A sound like a roaring ocean wave washes over me, and I stagger from the impact of it. I look around quickly—Ryan's still beside me, chewing in slow motion. Everyone in the foyer is milling around but barely moving. I see Harold's little sister's neon yellow dress fluttering; she's paused mid-jump, her feet above the ground, but it's like gravity quit working for her and she's almost floating, sinking by millimeters.

“Hello?” I say, but all the sound around me is low, almost subsonic.

I haven't stopped time—I've just slowed it to a crawl.

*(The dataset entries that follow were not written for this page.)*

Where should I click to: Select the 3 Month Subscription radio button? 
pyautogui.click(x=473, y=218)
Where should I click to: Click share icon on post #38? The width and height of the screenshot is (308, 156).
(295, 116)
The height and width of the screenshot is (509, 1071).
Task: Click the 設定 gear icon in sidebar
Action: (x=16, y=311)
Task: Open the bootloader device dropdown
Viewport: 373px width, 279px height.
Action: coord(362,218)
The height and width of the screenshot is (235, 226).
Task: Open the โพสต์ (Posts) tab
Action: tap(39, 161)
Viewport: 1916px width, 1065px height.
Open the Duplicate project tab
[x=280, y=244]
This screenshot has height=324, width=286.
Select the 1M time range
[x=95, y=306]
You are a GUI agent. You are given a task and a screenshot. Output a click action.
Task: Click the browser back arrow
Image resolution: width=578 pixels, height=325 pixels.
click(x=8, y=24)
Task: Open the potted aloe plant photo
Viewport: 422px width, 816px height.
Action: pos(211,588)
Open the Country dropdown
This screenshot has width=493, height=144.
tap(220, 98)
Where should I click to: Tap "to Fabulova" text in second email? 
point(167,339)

This is my chance. The timestream is working for me for once, helping me to get closer to Dr. Franklin and Phoebe without them noticing. I must be moving like a hummingbird from their perspective, barely visible as I scoot around the slow-motion bodies of the people between my sister and me. Even so, I try to avoid their direct line of sight, moving quickly to the shadows at the edge of the room and creeping forward in bursts.

When I'm close enough, I close my eyes and release my grip on time. A sound like all the air in the room being sucked away fills my ears, but everyone around me acts and moves and talks normally again. Ryan looks around, surprised at my disappearance, but he shrugs and makes his way to the stairs on his own.

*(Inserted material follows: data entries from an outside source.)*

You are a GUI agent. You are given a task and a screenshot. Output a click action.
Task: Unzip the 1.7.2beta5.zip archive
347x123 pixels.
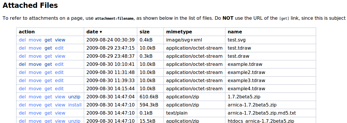[x=74, y=97]
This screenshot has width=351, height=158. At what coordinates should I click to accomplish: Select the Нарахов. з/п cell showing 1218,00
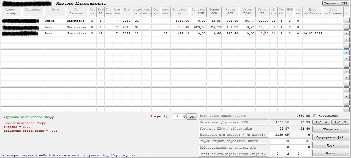(x=180, y=21)
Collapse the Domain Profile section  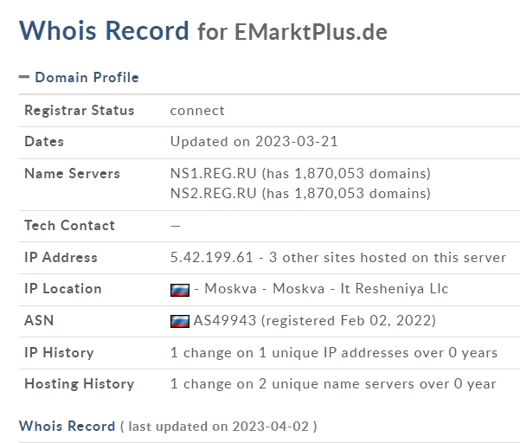[24, 77]
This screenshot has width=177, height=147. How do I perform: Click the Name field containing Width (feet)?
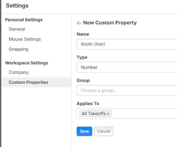pos(127,44)
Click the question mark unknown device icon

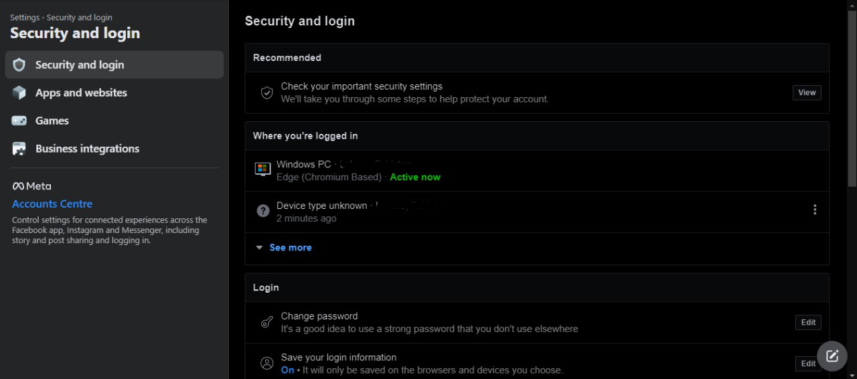point(263,211)
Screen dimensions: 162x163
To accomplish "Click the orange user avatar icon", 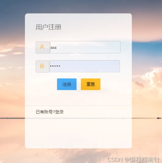I will pos(42,47).
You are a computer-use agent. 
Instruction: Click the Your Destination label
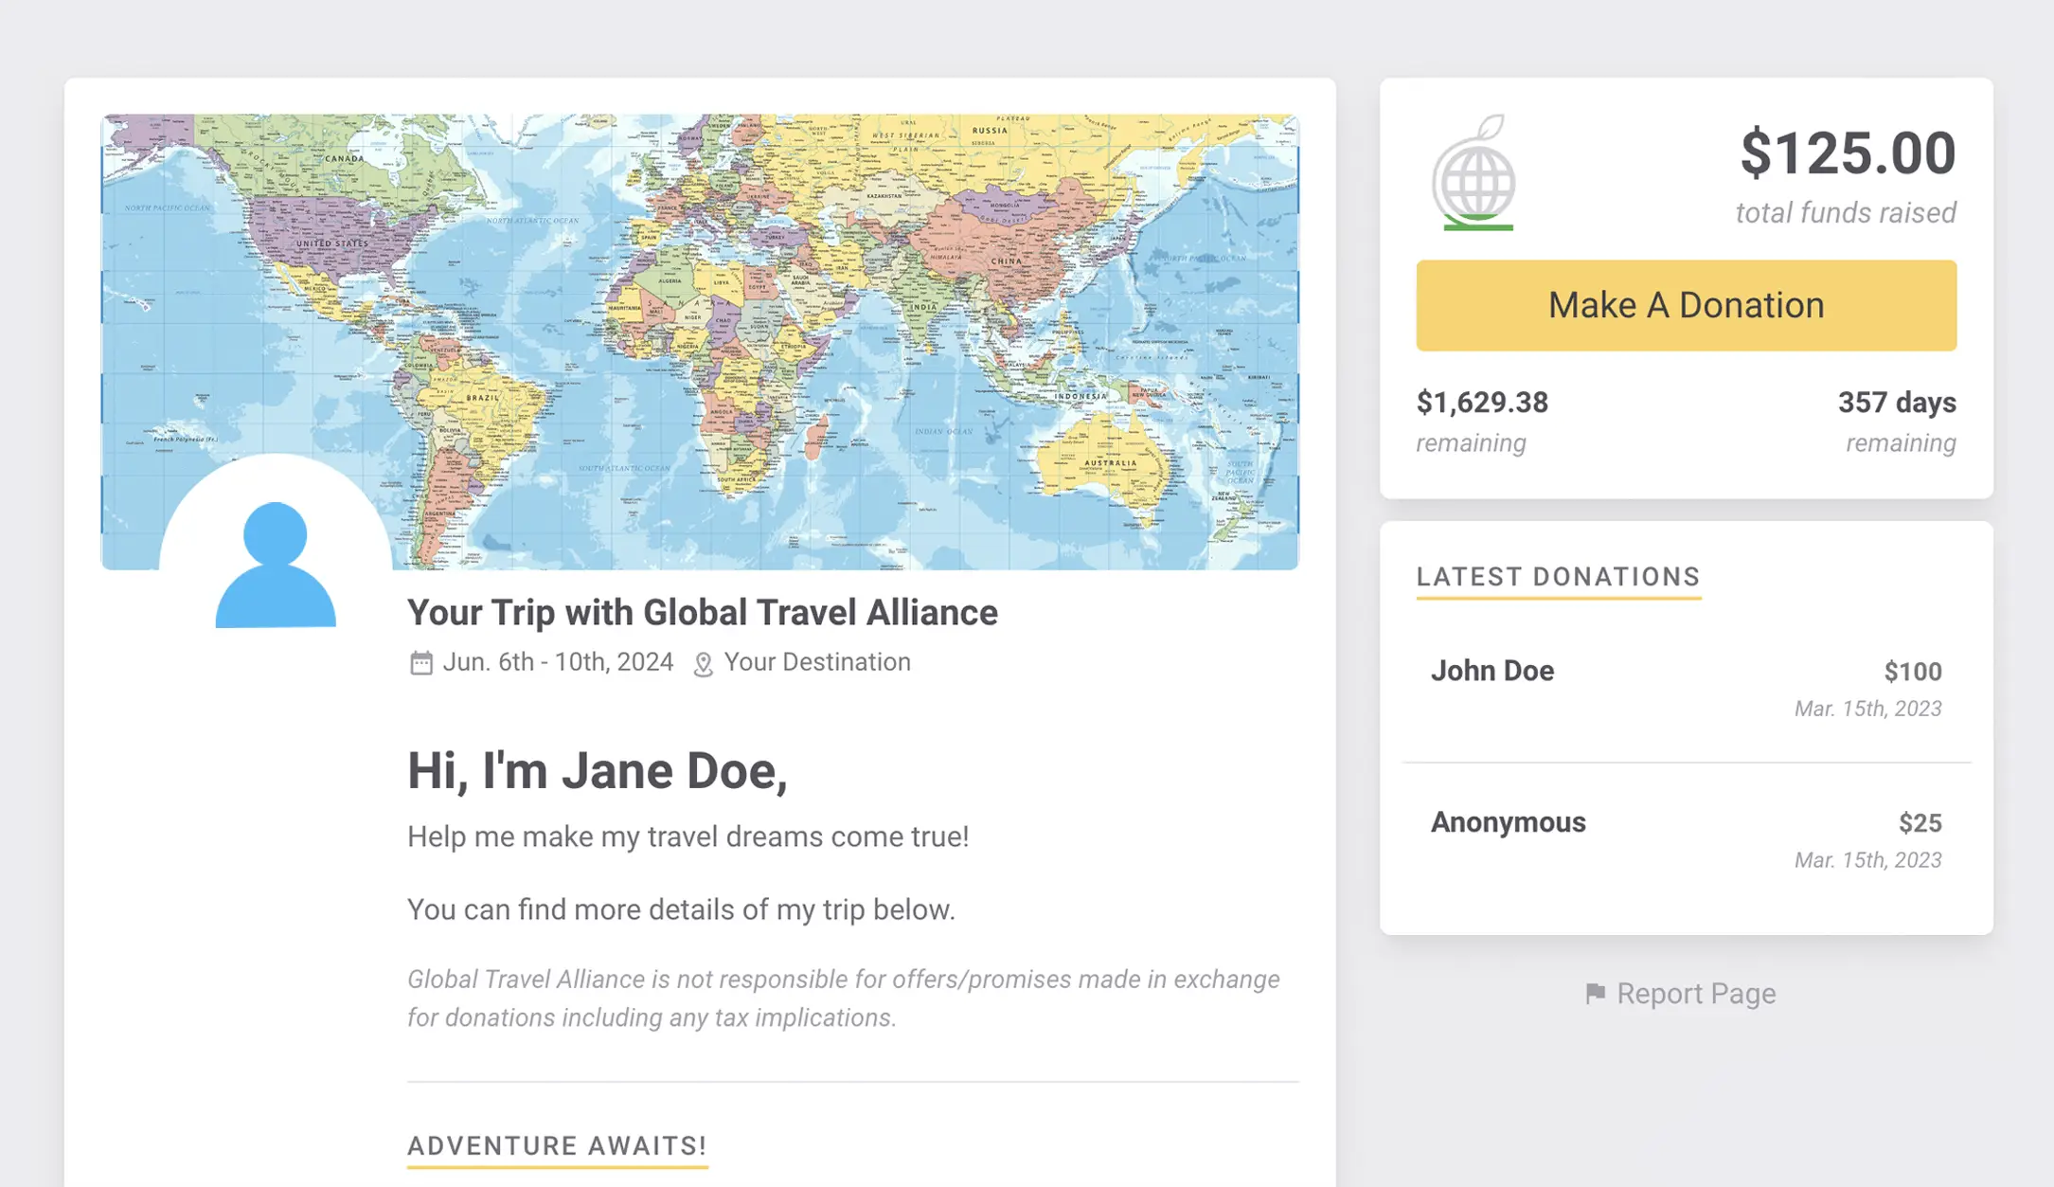816,662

“I know I'm here at Berkshire Academy, and I work with your brother, but in situations like these . . .” Dr. Franklin's voice trails off. “I don't just help Bo. I'm here for you too.”

Phoebe sort of shrugs, flipping her phone over and over in her hand. “I don't need help,” she says.

“It's not easy living with someone who has special needs, like your brother. Sometimes it can feel as if you're overshadowed,” Dr. Franklin says.

Well, that's entirely untrue. I may have powers, but Phoebe's the special one to my parents. A total daddy's girl, with straight
A
s and a mile-long list of extracurriculars. Phoebe has designed her whole life to make people love her, from our parents to college admissions officers. Nothing I ever do comes close to competing with the perfection of Phoebe.

“I've been speaking with your mother on the phone, and she wanted us to have a moment to sit down and talk,” the Doctor continues.

She puts her phone in her pocket. “I don't really know what to talk about.”

“Let's go to my office,” Dr. Franklin says. He turns a little, just enough to make eye contact with me, to let me know that he knows I'm there. “Where it's more private.”

He touches her elbow and leads her up the stairs, beyond my reach.